= Task data =
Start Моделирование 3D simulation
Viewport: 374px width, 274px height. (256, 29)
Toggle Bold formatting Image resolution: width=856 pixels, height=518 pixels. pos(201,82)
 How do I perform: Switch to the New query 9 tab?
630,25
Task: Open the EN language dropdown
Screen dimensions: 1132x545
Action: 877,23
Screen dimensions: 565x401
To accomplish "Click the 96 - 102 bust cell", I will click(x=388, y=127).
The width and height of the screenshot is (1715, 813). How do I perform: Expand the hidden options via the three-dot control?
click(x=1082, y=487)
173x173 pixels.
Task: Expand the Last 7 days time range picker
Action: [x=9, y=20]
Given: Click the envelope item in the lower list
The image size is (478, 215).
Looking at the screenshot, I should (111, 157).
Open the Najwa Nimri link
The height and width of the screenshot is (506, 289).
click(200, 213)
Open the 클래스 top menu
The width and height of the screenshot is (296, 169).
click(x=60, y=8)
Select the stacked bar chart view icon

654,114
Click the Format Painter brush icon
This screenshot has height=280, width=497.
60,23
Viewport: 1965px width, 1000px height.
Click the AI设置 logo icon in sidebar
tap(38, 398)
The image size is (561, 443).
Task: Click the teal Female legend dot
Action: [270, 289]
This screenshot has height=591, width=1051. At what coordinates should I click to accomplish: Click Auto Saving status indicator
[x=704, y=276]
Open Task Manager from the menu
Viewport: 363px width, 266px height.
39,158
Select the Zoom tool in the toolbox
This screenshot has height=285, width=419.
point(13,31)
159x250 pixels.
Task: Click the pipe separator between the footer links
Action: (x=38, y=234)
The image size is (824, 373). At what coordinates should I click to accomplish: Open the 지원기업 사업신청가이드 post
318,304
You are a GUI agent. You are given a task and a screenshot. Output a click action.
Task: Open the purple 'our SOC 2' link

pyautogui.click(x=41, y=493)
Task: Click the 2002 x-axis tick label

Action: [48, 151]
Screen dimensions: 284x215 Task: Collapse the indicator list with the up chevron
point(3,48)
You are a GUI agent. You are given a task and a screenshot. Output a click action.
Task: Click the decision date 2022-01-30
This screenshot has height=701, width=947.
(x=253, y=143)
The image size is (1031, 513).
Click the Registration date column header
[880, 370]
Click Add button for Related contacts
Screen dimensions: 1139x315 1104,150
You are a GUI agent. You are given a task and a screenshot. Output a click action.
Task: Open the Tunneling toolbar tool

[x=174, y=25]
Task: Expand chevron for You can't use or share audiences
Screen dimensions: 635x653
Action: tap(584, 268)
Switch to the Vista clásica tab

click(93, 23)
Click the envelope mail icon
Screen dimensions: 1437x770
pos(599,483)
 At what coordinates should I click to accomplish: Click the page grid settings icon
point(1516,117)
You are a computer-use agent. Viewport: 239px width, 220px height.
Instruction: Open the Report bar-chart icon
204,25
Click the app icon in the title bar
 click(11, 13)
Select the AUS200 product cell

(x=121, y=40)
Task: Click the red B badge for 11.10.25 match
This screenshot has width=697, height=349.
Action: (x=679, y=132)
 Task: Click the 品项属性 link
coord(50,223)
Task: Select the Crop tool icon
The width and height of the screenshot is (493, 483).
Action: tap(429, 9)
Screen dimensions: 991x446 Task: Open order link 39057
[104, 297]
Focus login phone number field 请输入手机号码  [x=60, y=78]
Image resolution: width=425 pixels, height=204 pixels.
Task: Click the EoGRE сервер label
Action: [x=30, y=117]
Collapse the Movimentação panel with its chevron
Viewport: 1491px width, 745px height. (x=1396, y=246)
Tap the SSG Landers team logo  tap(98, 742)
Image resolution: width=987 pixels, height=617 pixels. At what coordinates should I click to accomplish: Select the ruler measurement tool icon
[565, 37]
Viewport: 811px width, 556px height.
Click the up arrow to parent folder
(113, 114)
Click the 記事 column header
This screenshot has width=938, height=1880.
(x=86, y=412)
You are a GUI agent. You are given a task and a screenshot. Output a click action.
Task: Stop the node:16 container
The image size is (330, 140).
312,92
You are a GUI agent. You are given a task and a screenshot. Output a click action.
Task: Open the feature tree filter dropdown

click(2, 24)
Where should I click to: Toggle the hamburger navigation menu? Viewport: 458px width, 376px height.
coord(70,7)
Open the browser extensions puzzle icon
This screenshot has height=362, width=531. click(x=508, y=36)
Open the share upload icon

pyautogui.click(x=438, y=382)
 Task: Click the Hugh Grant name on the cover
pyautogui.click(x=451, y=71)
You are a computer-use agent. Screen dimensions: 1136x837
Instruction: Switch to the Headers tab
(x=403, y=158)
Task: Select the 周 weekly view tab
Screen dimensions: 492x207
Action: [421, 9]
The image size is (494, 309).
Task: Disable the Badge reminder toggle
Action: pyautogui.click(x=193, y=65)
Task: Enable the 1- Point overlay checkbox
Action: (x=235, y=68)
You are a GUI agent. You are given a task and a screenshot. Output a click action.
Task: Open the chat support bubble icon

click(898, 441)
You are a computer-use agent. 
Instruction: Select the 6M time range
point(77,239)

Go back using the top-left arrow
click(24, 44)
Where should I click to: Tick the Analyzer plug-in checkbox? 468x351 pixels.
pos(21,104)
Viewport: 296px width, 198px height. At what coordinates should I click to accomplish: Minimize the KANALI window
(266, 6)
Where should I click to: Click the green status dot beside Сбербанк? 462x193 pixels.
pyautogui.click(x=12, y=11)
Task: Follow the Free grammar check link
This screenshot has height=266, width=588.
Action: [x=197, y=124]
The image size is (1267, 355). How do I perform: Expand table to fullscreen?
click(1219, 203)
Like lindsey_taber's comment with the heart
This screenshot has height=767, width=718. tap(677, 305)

= Instructions for the task =
The records are to be repeated in full, exactly as they stand.

= Solution to this problem =
Start Моделирование 3D simulation
Viewport: 374px width, 274px height. (256, 29)
Toggle Bold formatting Image resolution: width=856 pixels, height=518 pixels. pos(201,82)
 How do I perform: Switch to the New query 9 tab?
630,25
Task: Open the EN language dropdown
Screen dimensions: 1132x545
Action: 877,23
Screen dimensions: 565x401
To accomplish "Click the 96 - 102 bust cell", I will click(x=388, y=127).
The width and height of the screenshot is (1715, 813). How do I perform: Expand the hidden options via the three-dot control?
click(x=1082, y=487)
173x173 pixels.
Task: Expand the Last 7 days time range picker
Action: [x=9, y=20]
Given: Click the envelope item in the lower list
The image size is (478, 215).
Looking at the screenshot, I should (111, 157).
Open the Najwa Nimri link
The height and width of the screenshot is (506, 289).
click(200, 213)
Open the 클래스 top menu
The width and height of the screenshot is (296, 169).
click(x=60, y=8)
Select the stacked bar chart view icon

654,114
Click the Format Painter brush icon
This screenshot has height=280, width=497.
60,23
Viewport: 1965px width, 1000px height.
Click the AI设置 logo icon in sidebar
tap(38, 398)
The image size is (561, 443).
Task: Click the teal Female legend dot
Action: [270, 289]
This screenshot has height=591, width=1051. At what coordinates should I click to accomplish: Click Auto Saving status indicator
[x=704, y=276]
Open Task Manager from the menu
Viewport: 363px width, 266px height.
39,158
Select the Zoom tool in the toolbox
This screenshot has height=285, width=419.
point(13,31)
159x250 pixels.
Task: Click the pipe separator between the footer links
Action: (x=38, y=234)
The image size is (824, 373). At what coordinates should I click to accomplish: Open the 지원기업 사업신청가이드 post
318,304
You are a GUI agent. You are given a task and a screenshot. Output a click action.
Task: Open the purple 'our SOC 2' link

pyautogui.click(x=41, y=493)
Task: Click the 2002 x-axis tick label

Action: [48, 151]
Screen dimensions: 284x215 Task: Collapse the indicator list with the up chevron
point(3,48)
You are a GUI agent. You are given a task and a screenshot. Output a click action.
Task: Click the decision date 2022-01-30
This screenshot has height=701, width=947.
(x=253, y=143)
The image size is (1031, 513).
Click the Registration date column header
[880, 370]
Click Add button for Related contacts
Screen dimensions: 1139x315 1104,150
You are a GUI agent. You are given a task and a screenshot. Output a click action.
Task: Open the Tunneling toolbar tool

[x=174, y=25]
Task: Expand chevron for You can't use or share audiences
Screen dimensions: 635x653
Action: tap(584, 268)
Switch to the Vista clásica tab

click(93, 23)
Click the envelope mail icon
Screen dimensions: 1437x770
pos(599,483)
 At what coordinates should I click to accomplish: Click the page grid settings icon
point(1516,117)
You are a computer-use agent. Viewport: 239px width, 220px height.
Instruction: Open the Report bar-chart icon
204,25
Click the app icon in the title bar
 click(11, 13)
Select the AUS200 product cell

(x=121, y=40)
Task: Click the red B badge for 11.10.25 match
This screenshot has width=697, height=349.
Action: (x=679, y=132)
 Task: Click the 品项属性 link
coord(50,223)
Task: Select the Crop tool icon
The width and height of the screenshot is (493, 483).
Action: tap(429, 9)
Screen dimensions: 991x446 Task: Open order link 39057
[104, 297]
Focus login phone number field 请输入手机号码  [x=60, y=78]
Image resolution: width=425 pixels, height=204 pixels.
Task: Click the EoGRE сервер label
Action: [x=30, y=117]
Collapse the Movimentação panel with its chevron
Viewport: 1491px width, 745px height. (x=1396, y=246)
Tap the SSG Landers team logo  tap(98, 742)
Image resolution: width=987 pixels, height=617 pixels. At what coordinates should I click to accomplish: Select the ruler measurement tool icon
[565, 37]
Viewport: 811px width, 556px height.
Click the up arrow to parent folder
(113, 114)
Click the 記事 column header
This screenshot has width=938, height=1880.
(x=86, y=412)
You are a GUI agent. You are given a task and a screenshot. Output a click action.
Task: Stop the node:16 container
The image size is (330, 140).
312,92
You are a GUI agent. You are given a task and a screenshot. Output a click action.
Task: Open the feature tree filter dropdown

click(2, 24)
Where should I click to: Toggle the hamburger navigation menu? Viewport: 458px width, 376px height.
coord(70,7)
Open the browser extensions puzzle icon
This screenshot has height=362, width=531. click(x=508, y=36)
Open the share upload icon

pyautogui.click(x=438, y=382)
 Task: Click the Hugh Grant name on the cover
pyautogui.click(x=451, y=71)
You are a computer-use agent. Screen dimensions: 1136x837
Instruction: Switch to the Headers tab
(x=403, y=158)
Task: Select the 周 weekly view tab
Screen dimensions: 492x207
Action: [421, 9]
The image size is (494, 309).
Task: Disable the Badge reminder toggle
Action: pyautogui.click(x=193, y=65)
Task: Enable the 1- Point overlay checkbox
Action: (x=235, y=68)
You are a GUI agent. You are given a task and a screenshot. Output a click action.
Task: Open the chat support bubble icon

click(898, 441)
You are a computer-use agent. 
Instruction: Select the 6M time range
point(77,239)

Go back using the top-left arrow
click(24, 44)
Where should I click to: Tick the Analyzer plug-in checkbox? 468x351 pixels.
pos(21,104)
Viewport: 296px width, 198px height. At what coordinates should I click to accomplish: Minimize the KANALI window
(266, 6)
Where should I click to: Click the green status dot beside Сбербанк? 462x193 pixels.
pyautogui.click(x=12, y=11)
Task: Follow the Free grammar check link
This screenshot has height=266, width=588.
Action: [x=197, y=124]
The image size is (1267, 355). How do I perform: Expand table to fullscreen?
click(1219, 203)
Like lindsey_taber's comment with the heart
This screenshot has height=767, width=718. tap(677, 305)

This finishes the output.